Fortinet Forum
The Forums are a place to find answers on a range of Fortinet products from peers and product experts.
dblackwell
New Contributor

Unable to receive SSL VPN tunnel IP address (-30)

I have multiple users that are getting this error message intermittently. The users are connecting from India and my office is located in the U.S. There are plenty of IP addresses available in the pool. Could this be a internet bandwidth issue? Any suggestions would be greatly appreciated.

 

Thank you,

16 REPLIES 16
emnoc
Esteemed Contributor III

I high   unlikely, how big is the pool? Are all users using the same pool or do you have multiple   portal with unique defined pools for tunnel-mode

 

 

i.e

 

web portal USusers

      pool ABC

 

web portal  INusers

      pool   DEF

etc....

 

 

Ken

 

PCNSE 

NSE 

StrongSwan  

dblackwell

One portal 20 addresses 4 users.

emnoc
Esteemed Contributor III

Than your problem is not the pool size. Your problem is something else.

 

PCNSE 

NSE 

StrongSwan  

ede_pfau
Esteemed Contributor III

just a wild guess: latency? maybe the time between request and reaction of the FGT is too long (though I have no information on this internal detail).

OTOH, have you checked the MTU? this can bring up a lot of funny effects like some traffic making it through and some not.


Ede

"Kernel panic: Aiee, killing interrupt handler!"
dblackwell

Good call, I'll look into that and report back.

rdumitrescu

did you managed to understand why do you have this issue?

I start experience the same issue. It happens randomly. I'm sure that is not related to the IP Pool usage. I have a pool of 200 IPs and when the issue happen only 94 users were logged in.

 

Thanks

 

fortress1

Anyone with a solution for this issue? I am intermittently getting the error as well. There are currently no users connected, but when testing the error "unable to receive ssl vpn tunnel ip address (-30)" comes up.

Help?

Tolle

I am having the same problem. Has anyone found a solution yet?

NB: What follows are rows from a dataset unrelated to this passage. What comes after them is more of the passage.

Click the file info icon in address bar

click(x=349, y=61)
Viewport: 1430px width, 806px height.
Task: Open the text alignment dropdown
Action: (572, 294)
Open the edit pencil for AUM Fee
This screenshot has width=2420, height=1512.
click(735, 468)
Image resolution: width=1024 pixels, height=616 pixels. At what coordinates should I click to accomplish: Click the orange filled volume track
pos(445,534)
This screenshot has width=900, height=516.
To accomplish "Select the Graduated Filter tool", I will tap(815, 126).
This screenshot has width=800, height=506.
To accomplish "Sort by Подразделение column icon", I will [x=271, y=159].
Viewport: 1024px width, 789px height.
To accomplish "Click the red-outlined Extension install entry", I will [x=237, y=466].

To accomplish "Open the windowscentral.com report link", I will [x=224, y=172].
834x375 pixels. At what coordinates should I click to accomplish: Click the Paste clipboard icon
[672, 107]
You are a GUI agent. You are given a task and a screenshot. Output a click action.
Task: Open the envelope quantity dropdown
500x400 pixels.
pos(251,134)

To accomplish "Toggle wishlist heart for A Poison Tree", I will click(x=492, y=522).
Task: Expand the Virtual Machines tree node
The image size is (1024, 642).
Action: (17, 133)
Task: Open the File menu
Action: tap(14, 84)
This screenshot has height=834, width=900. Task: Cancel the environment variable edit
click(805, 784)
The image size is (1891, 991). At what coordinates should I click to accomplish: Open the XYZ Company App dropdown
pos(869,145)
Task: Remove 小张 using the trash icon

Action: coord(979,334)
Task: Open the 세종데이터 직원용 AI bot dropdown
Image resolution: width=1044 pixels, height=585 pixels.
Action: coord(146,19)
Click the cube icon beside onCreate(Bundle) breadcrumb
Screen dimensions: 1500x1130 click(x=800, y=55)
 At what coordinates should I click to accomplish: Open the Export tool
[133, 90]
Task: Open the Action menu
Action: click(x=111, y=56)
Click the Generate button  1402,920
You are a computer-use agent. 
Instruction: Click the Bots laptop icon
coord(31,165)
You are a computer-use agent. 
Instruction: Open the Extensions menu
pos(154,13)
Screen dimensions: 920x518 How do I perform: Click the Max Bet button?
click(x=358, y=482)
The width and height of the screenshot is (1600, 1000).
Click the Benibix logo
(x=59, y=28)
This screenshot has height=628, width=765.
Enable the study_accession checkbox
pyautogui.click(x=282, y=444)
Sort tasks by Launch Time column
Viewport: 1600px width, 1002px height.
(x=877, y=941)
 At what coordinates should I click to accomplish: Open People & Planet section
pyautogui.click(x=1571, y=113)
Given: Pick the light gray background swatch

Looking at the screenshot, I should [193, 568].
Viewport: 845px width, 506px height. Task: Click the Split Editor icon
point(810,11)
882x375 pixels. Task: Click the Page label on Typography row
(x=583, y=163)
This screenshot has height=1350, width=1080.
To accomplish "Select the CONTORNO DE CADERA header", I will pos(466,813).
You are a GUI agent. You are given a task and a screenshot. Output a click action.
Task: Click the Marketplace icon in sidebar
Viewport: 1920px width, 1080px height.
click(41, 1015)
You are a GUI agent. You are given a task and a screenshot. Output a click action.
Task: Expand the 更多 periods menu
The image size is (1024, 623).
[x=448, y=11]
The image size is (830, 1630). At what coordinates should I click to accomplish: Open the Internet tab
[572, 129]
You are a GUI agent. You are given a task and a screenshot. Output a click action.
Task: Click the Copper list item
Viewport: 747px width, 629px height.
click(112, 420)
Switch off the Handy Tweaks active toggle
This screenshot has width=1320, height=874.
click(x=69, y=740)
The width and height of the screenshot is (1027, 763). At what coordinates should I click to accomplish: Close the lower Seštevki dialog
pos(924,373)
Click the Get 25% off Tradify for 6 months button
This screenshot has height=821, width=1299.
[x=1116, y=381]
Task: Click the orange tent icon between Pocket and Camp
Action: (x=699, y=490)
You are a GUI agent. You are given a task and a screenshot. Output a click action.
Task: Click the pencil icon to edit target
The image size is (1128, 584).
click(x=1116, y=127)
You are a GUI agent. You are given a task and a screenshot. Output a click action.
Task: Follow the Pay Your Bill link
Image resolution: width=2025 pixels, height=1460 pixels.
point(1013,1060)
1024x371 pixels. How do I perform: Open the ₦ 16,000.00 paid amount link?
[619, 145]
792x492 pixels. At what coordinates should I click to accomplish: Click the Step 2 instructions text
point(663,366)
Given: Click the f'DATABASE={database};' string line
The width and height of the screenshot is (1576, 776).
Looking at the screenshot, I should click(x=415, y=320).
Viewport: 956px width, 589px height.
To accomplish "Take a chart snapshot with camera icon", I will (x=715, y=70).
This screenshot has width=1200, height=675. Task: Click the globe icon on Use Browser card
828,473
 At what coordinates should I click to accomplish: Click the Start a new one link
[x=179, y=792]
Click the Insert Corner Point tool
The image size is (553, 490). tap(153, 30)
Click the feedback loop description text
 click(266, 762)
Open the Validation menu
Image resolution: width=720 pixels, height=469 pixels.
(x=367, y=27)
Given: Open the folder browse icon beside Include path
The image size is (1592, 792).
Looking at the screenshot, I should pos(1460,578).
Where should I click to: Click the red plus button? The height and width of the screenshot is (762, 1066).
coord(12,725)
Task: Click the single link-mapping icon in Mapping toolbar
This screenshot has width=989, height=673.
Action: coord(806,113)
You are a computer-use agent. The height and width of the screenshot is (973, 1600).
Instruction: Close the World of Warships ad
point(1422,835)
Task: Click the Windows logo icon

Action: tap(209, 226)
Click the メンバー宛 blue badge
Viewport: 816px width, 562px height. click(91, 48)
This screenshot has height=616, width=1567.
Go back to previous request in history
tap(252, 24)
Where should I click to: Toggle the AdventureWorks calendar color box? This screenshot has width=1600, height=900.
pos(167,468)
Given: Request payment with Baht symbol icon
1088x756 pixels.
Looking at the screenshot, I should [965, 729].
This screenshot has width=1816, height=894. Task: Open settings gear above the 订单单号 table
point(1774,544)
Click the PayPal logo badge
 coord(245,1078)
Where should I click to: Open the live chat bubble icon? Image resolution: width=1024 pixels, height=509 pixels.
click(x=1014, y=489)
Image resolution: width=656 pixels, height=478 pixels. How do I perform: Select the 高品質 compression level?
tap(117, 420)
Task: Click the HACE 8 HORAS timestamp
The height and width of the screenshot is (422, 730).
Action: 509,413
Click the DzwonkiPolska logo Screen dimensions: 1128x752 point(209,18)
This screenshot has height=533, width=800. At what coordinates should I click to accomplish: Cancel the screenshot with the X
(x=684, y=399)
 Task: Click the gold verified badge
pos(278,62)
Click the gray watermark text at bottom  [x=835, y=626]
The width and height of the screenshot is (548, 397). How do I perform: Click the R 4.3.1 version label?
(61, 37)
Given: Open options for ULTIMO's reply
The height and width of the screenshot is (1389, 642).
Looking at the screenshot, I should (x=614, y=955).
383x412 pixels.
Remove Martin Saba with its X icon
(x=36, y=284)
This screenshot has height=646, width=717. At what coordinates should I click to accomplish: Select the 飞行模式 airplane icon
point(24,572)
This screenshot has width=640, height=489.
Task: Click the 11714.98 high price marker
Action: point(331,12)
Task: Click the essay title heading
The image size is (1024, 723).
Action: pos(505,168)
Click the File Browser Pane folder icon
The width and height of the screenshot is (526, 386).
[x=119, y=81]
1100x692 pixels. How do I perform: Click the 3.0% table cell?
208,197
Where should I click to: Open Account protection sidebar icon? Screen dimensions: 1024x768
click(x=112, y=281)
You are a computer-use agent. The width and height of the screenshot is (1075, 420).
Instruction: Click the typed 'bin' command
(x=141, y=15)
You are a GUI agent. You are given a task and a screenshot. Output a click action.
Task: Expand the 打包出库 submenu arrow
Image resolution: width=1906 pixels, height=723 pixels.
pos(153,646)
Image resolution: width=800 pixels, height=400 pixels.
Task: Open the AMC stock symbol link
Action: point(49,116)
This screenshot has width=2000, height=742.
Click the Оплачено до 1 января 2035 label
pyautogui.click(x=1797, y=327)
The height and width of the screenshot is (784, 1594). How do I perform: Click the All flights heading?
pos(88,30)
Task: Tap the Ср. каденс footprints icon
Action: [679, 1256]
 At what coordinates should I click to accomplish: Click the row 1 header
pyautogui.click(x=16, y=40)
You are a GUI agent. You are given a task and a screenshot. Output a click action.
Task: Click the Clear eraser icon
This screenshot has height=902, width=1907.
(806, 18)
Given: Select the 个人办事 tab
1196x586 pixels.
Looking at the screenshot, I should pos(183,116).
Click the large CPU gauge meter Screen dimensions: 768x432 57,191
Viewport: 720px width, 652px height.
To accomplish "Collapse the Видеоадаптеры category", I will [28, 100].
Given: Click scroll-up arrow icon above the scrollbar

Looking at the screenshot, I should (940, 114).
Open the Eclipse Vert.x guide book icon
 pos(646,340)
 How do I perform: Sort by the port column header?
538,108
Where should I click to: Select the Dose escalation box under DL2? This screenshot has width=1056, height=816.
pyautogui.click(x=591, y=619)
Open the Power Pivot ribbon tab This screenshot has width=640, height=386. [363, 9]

Issue is the same, tested from different locations and ISP's

Can it be a firmware issue? I have v5.6.2 build1486 on a 30E

Firewall is connected to ISP's firewall, is it the same in your case?

rdumitrescu
New Contributor III

When I faced the issue the firewall was in 5.2.4, last week I upgrade the firewall to 5.4.5. For now the issue seems to be gone.